First Set of Bush Ads Aims to Polish President’s Image
WASHINGTON — The president sits on a sofa with the first lady and expounds on “the entrepreneurial spirit of America.” He takes the oath of office and confronts economic recession, a tanking stock market and terrorist attacks. The country emerges from its tests by relying on “freedom, faith, families and sacrifice.”
Those are the story lines that President Bush’s reelection team is beaming onto television screens across the country, starting today, with its first batch of paid advertisements.
The ad blitz, unveiled the day after Sen. John F. Kerry of Massachusetts effectively clinched the Democratic president nomination, is meant to bolster the image of a Republican incumbent bruised by opposition attacks.
It portrays Bush as empathetic to the jobless and forceful on the economy -- not, as Democrats claim, indifferent and ineffective.
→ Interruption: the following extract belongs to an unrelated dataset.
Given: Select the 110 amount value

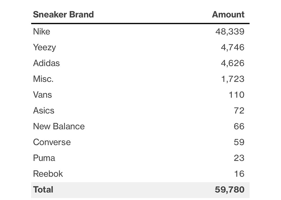Looking at the screenshot, I should tap(236, 95).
And it seeks to reassure viewers that the country has “steady leadership in times of change,” responding to Kerry’s frequent charge that Bush administration policies are “reckless, arrogant, inept and ideological.”
“We have a whole series of things we’re going to correct that have been said over the last six months,” said Matthew Dowd, a Bush-Cheney strategist, at campaign headquarters in Arlington, Va.
Bush-Cheney officials would not say how much they’re spending on the ads. But Democratic media trackers believe the expenditure could exceed $7 million.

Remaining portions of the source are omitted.